→ **DATASET RECORDS**:
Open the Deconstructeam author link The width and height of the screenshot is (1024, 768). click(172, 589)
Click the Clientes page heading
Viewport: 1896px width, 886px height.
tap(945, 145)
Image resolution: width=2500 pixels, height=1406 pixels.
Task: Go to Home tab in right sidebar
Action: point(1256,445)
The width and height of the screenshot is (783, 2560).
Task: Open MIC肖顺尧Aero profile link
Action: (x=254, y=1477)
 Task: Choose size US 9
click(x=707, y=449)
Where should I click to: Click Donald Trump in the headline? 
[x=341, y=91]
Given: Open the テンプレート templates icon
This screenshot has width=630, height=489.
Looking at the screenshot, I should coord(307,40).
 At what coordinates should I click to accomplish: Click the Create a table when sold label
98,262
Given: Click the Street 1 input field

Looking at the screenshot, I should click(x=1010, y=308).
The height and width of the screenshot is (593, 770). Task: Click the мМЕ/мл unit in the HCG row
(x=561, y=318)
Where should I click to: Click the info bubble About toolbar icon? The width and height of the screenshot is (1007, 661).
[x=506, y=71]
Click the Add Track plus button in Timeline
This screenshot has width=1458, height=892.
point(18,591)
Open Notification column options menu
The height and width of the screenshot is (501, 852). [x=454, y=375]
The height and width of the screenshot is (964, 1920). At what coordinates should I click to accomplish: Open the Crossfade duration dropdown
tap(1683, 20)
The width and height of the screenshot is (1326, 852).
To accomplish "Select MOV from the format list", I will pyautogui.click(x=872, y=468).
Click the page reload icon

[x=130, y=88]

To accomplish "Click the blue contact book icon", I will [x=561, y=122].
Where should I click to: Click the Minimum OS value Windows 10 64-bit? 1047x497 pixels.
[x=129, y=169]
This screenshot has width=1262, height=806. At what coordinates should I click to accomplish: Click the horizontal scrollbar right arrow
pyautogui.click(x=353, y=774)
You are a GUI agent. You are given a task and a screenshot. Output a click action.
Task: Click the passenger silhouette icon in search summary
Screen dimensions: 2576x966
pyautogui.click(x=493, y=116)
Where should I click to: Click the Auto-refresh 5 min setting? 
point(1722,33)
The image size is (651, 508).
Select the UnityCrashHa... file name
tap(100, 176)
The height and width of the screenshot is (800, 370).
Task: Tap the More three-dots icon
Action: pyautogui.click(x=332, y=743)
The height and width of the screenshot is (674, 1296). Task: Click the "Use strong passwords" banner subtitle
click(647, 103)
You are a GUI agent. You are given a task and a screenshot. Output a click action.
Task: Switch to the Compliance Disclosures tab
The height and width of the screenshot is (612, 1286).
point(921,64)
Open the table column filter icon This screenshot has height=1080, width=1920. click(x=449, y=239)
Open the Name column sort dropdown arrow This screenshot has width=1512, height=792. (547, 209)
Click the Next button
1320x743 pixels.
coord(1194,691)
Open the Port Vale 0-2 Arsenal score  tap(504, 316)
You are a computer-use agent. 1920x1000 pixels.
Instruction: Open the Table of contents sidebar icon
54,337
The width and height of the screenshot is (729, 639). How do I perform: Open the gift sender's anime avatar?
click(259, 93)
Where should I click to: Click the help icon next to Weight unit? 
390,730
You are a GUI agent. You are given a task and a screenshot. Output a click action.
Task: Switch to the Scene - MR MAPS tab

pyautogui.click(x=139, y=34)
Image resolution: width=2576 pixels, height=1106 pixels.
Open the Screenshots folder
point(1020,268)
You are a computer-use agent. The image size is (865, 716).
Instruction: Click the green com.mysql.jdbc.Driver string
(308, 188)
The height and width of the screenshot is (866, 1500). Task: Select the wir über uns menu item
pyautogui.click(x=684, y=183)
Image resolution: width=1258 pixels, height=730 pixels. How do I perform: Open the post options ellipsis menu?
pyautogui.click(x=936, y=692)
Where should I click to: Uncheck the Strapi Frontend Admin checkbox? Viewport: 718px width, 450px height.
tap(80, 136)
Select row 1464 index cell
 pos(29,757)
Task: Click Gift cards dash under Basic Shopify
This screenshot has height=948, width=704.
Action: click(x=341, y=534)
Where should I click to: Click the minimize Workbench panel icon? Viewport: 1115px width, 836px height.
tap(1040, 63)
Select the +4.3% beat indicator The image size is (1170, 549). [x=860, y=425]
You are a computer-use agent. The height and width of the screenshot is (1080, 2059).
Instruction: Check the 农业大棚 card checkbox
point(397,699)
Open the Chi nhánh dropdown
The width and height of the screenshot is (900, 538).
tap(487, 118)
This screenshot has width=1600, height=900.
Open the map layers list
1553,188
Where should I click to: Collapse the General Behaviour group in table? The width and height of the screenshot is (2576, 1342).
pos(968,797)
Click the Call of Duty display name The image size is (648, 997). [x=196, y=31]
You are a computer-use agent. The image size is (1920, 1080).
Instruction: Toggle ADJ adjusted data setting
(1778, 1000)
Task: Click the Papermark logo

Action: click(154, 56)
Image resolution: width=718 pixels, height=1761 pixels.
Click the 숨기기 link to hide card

→ **PROBLEM**: Rewrite every line of the records above as a numbered list, leaving out the blank lines.

→ **SOLVED PROBLEM**:
1. Open the Deconstructeam author link The width and height of the screenshot is (1024, 768). click(172, 589)
2. Click the Clientes page heading
3. Viewport: 1896px width, 886px height.
4. tap(945, 145)
5. Image resolution: width=2500 pixels, height=1406 pixels.
6. Task: Go to Home tab in right sidebar
7. Action: point(1256,445)
8. The width and height of the screenshot is (783, 2560).
9. Task: Open MIC肖顺尧Aero profile link
10. Action: (x=254, y=1477)
11.  Task: Choose size US 9
12. click(x=707, y=449)
13. Where should I click to: Click Donald Trump in the headline? 
14. [x=341, y=91]
15. Given: Open the テンプレート templates icon
16. This screenshot has width=630, height=489.
17. Looking at the screenshot, I should coord(307,40).
18.  At what coordinates should I click to accomplish: Click the Create a table when sold label
19. 98,262
20. Given: Click the Street 1 input field
21. Looking at the screenshot, I should click(x=1010, y=308).
22. The height and width of the screenshot is (593, 770). Task: Click the мМЕ/мл unit in the HCG row
23. (x=561, y=318)
24. Where should I click to: Click the info bubble About toolbar icon? The width and height of the screenshot is (1007, 661).
25. [x=506, y=71]
26. Click the Add Track plus button in Timeline
27. This screenshot has width=1458, height=892.
28. point(18,591)
29. Open Notification column options menu
30. The height and width of the screenshot is (501, 852). [x=454, y=375]
31. The height and width of the screenshot is (964, 1920). At what coordinates should I click to accomplish: Open the Crossfade duration dropdown
32. tap(1683, 20)
33. The width and height of the screenshot is (1326, 852).
34. To accomplish "Select MOV from the format list", I will pyautogui.click(x=872, y=468).
35. Click the page reload icon
36. [x=130, y=88]
37. To accomplish "Click the blue contact book icon", I will [x=561, y=122].
38. Where should I click to: Click the Minimum OS value Windows 10 64-bit? 1047x497 pixels.
39. [x=129, y=169]
40. This screenshot has width=1262, height=806. At what coordinates should I click to accomplish: Click the horizontal scrollbar right arrow
41. pyautogui.click(x=353, y=774)
42. You are a GUI agent. You are given a task and a screenshot. Output a click action.
43. Task: Click the passenger silhouette icon in search summary
44. Screen dimensions: 2576x966
45. pyautogui.click(x=493, y=116)
46. Where should I click to: Click the Auto-refresh 5 min setting? 
47. point(1722,33)
48. The image size is (651, 508).
49. Select the UnityCrashHa... file name
50. tap(100, 176)
51. The height and width of the screenshot is (800, 370).
52. Task: Tap the More three-dots icon
53. Action: pyautogui.click(x=332, y=743)
54. The height and width of the screenshot is (674, 1296). Task: Click the "Use strong passwords" banner subtitle
55. click(647, 103)
56. You are a GUI agent. You are given a task and a screenshot. Output a click action.
57. Task: Switch to the Compliance Disclosures tab
58. The height and width of the screenshot is (612, 1286).
59. point(921,64)
60. Open the table column filter icon This screenshot has height=1080, width=1920. click(x=449, y=239)
61. Open the Name column sort dropdown arrow This screenshot has width=1512, height=792. (547, 209)
62. Click the Next button
63. 1320x743 pixels.
64. coord(1194,691)
65. Open the Port Vale 0-2 Arsenal score  tap(504, 316)
66. You are a computer-use agent. 1920x1000 pixels.
67. Instruction: Open the Table of contents sidebar icon
68. 54,337
69. The width and height of the screenshot is (729, 639). How do I perform: Open the gift sender's anime avatar?
70. click(259, 93)
71. Where should I click to: Click the help icon next to Weight unit? 
72. 390,730
73. You are a GUI agent. You are given a task and a screenshot. Output a click action.
74. Task: Switch to the Scene - MR MAPS tab
75. pyautogui.click(x=139, y=34)
76. Image resolution: width=2576 pixels, height=1106 pixels.
77. Open the Screenshots folder
78. point(1020,268)
79. You are a computer-use agent. The image size is (865, 716).
80. Instruction: Click the green com.mysql.jdbc.Driver string
81. (308, 188)
82. The height and width of the screenshot is (866, 1500). Task: Select the wir über uns menu item
83. pyautogui.click(x=684, y=183)
84. Image resolution: width=1258 pixels, height=730 pixels. How do I perform: Open the post options ellipsis menu?
85. pyautogui.click(x=936, y=692)
86. Where should I click to: Uncheck the Strapi Frontend Admin checkbox? Viewport: 718px width, 450px height.
87. tap(80, 136)
88. Select row 1464 index cell
89.  pos(29,757)
90. Task: Click Gift cards dash under Basic Shopify
91. This screenshot has height=948, width=704.
92. Action: click(x=341, y=534)
93. Where should I click to: Click the minimize Workbench panel icon? Viewport: 1115px width, 836px height.
94. tap(1040, 63)
95. Select the +4.3% beat indicator The image size is (1170, 549). [x=860, y=425]
96. You are a computer-use agent. The height and width of the screenshot is (1080, 2059).
97. Instruction: Check the 农业大棚 card checkbox
98. point(397,699)
99. Open the Chi nhánh dropdown
100. The width and height of the screenshot is (900, 538).
101. tap(487, 118)
102. This screenshot has width=1600, height=900.
103. Open the map layers list
104. 1553,188
105. Where should I click to: Collapse the General Behaviour group in table? The width and height of the screenshot is (2576, 1342).
106. pos(968,797)
107. Click the Call of Duty display name The image size is (648, 997). [x=196, y=31]
108. You are a computer-use agent. The image size is (1920, 1080).
109. Instruction: Toggle ADJ adjusted data setting
110. (1778, 1000)
111. Task: Click the Papermark logo
112. Action: click(154, 56)
113. Image resolution: width=718 pixels, height=1761 pixels.
114. Click the 숨기기 link to hide card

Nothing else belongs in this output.